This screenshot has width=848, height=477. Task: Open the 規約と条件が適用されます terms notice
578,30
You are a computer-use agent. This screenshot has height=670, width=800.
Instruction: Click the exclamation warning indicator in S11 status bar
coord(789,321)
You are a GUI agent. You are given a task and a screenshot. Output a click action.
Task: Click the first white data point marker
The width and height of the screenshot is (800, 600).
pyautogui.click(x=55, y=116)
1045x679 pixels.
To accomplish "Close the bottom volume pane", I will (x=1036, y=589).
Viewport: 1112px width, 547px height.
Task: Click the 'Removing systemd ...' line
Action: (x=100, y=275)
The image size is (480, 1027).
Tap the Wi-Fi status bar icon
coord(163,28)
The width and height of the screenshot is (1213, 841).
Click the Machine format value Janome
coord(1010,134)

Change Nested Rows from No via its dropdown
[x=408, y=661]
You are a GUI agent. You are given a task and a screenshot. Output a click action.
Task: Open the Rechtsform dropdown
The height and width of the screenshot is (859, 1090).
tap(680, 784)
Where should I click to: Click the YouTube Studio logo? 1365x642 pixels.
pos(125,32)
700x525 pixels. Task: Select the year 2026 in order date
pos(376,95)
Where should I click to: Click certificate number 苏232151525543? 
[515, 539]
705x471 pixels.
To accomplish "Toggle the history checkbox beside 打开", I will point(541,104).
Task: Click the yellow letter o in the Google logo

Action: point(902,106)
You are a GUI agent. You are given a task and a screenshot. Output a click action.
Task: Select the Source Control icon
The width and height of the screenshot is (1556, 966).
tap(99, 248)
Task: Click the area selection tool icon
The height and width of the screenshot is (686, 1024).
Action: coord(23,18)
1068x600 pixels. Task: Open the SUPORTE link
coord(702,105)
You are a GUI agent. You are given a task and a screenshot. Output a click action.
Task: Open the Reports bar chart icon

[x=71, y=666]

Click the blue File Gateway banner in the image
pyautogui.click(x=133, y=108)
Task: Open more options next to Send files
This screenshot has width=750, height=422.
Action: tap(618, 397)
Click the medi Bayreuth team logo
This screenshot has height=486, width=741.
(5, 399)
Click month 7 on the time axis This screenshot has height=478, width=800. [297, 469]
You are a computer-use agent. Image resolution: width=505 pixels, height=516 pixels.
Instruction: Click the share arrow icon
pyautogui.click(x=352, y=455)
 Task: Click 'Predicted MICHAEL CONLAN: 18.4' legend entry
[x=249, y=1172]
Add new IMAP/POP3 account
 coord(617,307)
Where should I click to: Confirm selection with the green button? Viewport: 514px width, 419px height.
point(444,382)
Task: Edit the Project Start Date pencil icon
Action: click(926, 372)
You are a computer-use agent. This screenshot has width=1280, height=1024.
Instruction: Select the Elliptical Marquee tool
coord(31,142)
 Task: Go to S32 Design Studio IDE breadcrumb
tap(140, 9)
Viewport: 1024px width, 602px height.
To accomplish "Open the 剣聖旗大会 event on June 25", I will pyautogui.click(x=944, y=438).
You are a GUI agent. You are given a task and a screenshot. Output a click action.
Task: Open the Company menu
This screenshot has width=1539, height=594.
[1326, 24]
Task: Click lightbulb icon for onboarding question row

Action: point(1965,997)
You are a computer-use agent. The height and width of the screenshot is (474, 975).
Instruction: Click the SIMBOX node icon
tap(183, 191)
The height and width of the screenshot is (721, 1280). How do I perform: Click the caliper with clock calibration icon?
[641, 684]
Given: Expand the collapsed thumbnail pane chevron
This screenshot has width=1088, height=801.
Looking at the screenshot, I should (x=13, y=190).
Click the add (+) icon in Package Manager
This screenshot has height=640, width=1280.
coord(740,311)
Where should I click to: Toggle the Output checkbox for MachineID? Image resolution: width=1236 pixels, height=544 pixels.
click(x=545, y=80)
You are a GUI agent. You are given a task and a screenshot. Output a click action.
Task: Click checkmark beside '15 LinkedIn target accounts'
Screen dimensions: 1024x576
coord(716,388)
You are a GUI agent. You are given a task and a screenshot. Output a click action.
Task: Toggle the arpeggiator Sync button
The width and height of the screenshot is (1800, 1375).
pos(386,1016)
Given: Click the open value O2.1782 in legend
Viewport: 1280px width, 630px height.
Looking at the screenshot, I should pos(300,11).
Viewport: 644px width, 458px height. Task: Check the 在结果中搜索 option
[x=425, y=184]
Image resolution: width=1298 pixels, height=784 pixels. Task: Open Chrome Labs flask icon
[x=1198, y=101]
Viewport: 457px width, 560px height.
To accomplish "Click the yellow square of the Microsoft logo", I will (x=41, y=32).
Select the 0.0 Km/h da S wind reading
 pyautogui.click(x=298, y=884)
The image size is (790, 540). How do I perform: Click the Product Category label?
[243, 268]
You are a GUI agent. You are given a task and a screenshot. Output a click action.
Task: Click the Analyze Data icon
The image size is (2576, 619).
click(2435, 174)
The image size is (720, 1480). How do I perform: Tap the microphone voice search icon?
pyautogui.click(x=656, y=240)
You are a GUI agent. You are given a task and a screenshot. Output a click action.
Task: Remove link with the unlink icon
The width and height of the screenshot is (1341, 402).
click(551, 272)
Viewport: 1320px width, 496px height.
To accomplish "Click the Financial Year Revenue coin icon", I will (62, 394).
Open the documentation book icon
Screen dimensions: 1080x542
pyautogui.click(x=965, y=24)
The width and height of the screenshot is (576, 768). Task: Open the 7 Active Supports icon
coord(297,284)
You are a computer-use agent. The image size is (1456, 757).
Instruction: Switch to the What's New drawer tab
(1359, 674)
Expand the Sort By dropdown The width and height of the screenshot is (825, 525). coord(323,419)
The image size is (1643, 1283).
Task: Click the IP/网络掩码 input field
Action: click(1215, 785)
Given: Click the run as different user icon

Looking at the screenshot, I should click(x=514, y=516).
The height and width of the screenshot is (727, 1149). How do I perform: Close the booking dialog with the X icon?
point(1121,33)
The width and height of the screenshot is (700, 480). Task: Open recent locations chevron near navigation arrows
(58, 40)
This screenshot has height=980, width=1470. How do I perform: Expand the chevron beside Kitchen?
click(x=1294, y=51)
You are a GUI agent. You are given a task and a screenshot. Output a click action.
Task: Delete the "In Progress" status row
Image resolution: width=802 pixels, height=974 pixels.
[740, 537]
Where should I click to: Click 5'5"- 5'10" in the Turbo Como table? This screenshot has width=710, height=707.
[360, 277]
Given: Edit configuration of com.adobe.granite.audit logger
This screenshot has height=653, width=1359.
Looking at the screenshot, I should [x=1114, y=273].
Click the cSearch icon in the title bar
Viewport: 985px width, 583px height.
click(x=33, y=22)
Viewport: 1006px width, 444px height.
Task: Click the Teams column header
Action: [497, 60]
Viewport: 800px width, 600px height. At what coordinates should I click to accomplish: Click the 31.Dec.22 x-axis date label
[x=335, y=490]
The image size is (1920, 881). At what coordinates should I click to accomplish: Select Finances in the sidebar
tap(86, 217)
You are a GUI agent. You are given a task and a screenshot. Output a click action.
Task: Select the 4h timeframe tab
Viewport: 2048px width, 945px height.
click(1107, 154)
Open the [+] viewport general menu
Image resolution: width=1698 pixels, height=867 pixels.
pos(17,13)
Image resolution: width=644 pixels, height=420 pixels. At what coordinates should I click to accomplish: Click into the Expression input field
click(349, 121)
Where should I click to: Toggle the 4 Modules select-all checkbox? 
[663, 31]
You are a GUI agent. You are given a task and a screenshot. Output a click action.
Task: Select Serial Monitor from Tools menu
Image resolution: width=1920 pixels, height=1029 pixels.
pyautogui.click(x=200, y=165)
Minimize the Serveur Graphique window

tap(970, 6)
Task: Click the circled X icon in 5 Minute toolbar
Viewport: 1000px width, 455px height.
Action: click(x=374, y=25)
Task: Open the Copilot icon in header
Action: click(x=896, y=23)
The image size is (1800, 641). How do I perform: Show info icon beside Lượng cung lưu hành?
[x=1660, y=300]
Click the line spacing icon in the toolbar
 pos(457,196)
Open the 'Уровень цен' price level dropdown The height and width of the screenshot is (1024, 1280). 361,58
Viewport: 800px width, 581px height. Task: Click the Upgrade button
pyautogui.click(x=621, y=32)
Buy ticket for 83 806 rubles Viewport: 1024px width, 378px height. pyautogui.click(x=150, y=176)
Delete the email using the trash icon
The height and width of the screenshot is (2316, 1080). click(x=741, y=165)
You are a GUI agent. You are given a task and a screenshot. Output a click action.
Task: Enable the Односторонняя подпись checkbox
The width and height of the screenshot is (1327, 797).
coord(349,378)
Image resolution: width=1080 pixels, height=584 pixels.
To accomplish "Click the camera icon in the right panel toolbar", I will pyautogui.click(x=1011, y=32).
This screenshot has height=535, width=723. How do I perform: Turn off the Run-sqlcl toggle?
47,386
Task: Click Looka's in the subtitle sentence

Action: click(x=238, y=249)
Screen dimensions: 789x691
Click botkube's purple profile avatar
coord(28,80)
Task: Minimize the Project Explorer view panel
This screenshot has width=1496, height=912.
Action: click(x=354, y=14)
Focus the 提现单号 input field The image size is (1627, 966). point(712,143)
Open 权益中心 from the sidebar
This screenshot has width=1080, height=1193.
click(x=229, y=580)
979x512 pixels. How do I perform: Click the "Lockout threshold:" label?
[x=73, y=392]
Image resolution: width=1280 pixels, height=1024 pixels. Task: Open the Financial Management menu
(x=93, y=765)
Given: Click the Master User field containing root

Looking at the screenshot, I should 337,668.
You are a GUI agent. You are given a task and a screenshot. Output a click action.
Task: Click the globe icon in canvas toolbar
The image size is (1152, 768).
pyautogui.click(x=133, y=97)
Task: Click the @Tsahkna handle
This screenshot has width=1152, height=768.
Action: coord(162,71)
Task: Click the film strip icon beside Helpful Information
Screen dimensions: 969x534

## Exercise requirements
Show each line of the material holding "panel".

## Finished exercise
To accomplish "Click the camera icon in the right panel toolbar", I will pyautogui.click(x=1011, y=32).
Task: Minimize the Project Explorer view panel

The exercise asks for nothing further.